Together we have made a difference. How did this happen?
Excerpt from Talk Presented at Indiana FMS Conference 4/18/98 by
Mother of a Retractor:
Even though our daughter is a retractor, my husband and I are not
giving up this fight against False Memory Syndrome. We want to
continue to educate others about the dangers of Recovered Memory
Therapy. It breaks my heart to know that there are so many still whose
families are not back together yet.
I wish I could give you the secret as to how to be reunited with
your son or daughter. I can only give you suggestions, most of which
come from the writings of retractors. What do you say or not say? What
do you do or not do? What is the key to unlocking our daughter's
From the many stories I have heard from retractors I believe that
deep down inside, your daughter or son continues to love you and
sincerely misses being with the family. She or he longs to see you but
is being told that in order to heal must separate from her family. (Or
being told similar anti-family and other anti-Christian statements.)
In a recent newsletter from Ohio a retractor wrote her story. In it
she writes: "I distinctly remember my point of revelation. I was
sitting at the edge of a pool after a night swim, writing in my
journal. It was as if the truth that had been in my heart for all
those years was finally free. I wept at the joy I felt for feeling the
freedom of speaking to my parents, and seeing them again."
The retractor from Ohio had a list of suggestion for parents that
are included in the following:
* At any opportunity, send a note to your children, write from your
heart. Let your children know that you love them and miss them.

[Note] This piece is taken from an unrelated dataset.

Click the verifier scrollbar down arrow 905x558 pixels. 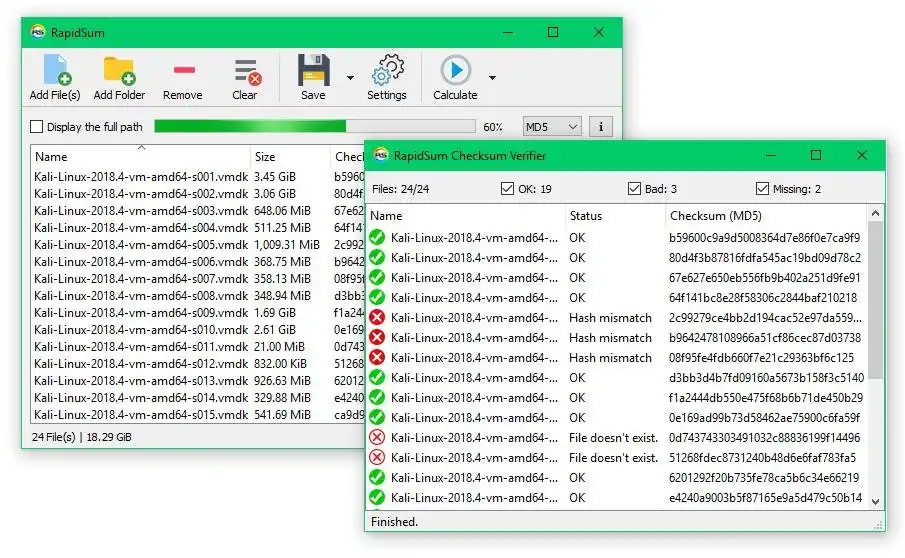tap(876, 501)
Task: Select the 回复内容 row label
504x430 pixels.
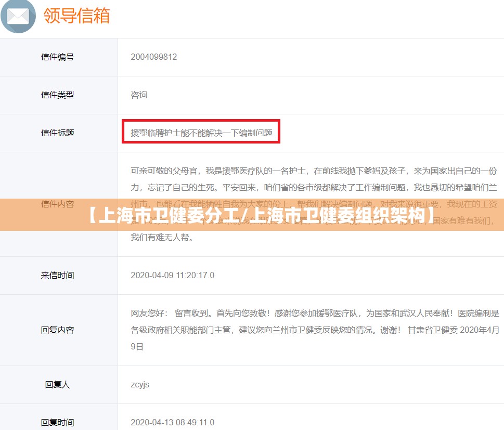Action: coord(58,330)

It is
a good idea to send notes on plain stationary. Flowers and colors are
used by some therapists to help "realize" or "remember" hidden
meanings, and can be used against you.
* Try in as many ways as you can to show your children that you
love them and would never hurt them. Call as often as you think you
can. Write a note every couple weeks. Send no items though. They can
be used against you. Keep everything plain, simple and clear.
* Send a friendly post card at the very least. Many therapists will
tell their patients that if they get mail from home not to open it,
but to bring it into therapy and they will help "interpret" the
letter. Not many people can go to the mail box and pull out a post
card and resist just turning it over and looking at it.
* Get FMS information in any library your daughter may visit. One
retractor said that she had gone into the library looking for
information on "False Memory Syndrome" and could not find any. Ask
your librarian to start a file on the new articles about FMS. My
husband has been very successful in getting our local library to add
many of the new books on FMS. The tragic part though is they still
have nineteen copies of The Courage to Heal out on their shelves. Buy
one of the many good books out about FMS and place it in your church
* Keep the doors open for your children. There is no way to know
how hard your children have tried to resist the therapist's
suggestions or how much they have even doubted their own memories.
Your child's therapist has an answer and excuse for every thing, and
interprets things anyway he wants. When our daughter returned home
she said she had wanted to come home and see her parents, but nobody
would let her. The first thing our daughter did when she came home was
to give us a big hug and say she had always loved us. But how in the
world were we to know that?
* Don't ask your children why they fell for the brainwashing of the
therapist; they will probably not know. Only after they start to heal
and learn more about false memories will they begin to understand what
* Encourage and support your children. Listen to their stories even
if it hurts. They need you and other compassionate friends to listen
while they cry. Don't deny your children the opportunity of talking
about their ordeal.
The best medicine for your children is to spend time with parents
and family. We all would love that! Some parents want to work out all
details or have a complete retraction and apology before contact.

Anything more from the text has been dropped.